Nous regrettons que le parti au pouvoir, El Insaf, ait transformé cette cérémonie en une manifestation politique de célébration du président de la République, Mohamed Ould Cheikh El Ghazouani, au détriment de l’hommage qui devait être rendu à Diyam Djerie Camara.
Cette célébration intervient dans un contexte particulièrement douloureux pour les habitants de Kaédi. La ville reste profondément marquée par les événements survenus à la suite de l’élection présidentielle de 2024, au cours desquels cinq jeunes Kaédiens ont perdu la vie, selon les informations largement rapportées à l’époque. Parmi eux, le plus jeune était âgé de 12 ans et le plus âgé de 21 ans.
Dans un tel contexte, nous estimons qu’il aurait été plus approprié de privilégier le recueillement, la compassion et l’unité nationale plutôt que l’organisation d’une célébration politique. Les familles endeuillées méritent respect, écoute et considération.

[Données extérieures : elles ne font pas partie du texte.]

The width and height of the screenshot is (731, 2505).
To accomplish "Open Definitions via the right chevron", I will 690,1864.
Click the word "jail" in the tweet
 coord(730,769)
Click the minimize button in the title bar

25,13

Les symboles de notre nation, les lieux de mémoire et les hommages rendus à nos héros appartiennent à tous les Mauritaniens. Ils ne doivent pas être instrumentalisés à des fins partisanes.
J’appelle les autorités et l’ensemble des acteurs politiques à faire preuve de responsabilité, à respecter la mémoire de Diyam Djerie Camara et à ne jamais oublier les jeunes de Kaédi dont les familles continuent de porter le poids de cette tragédie.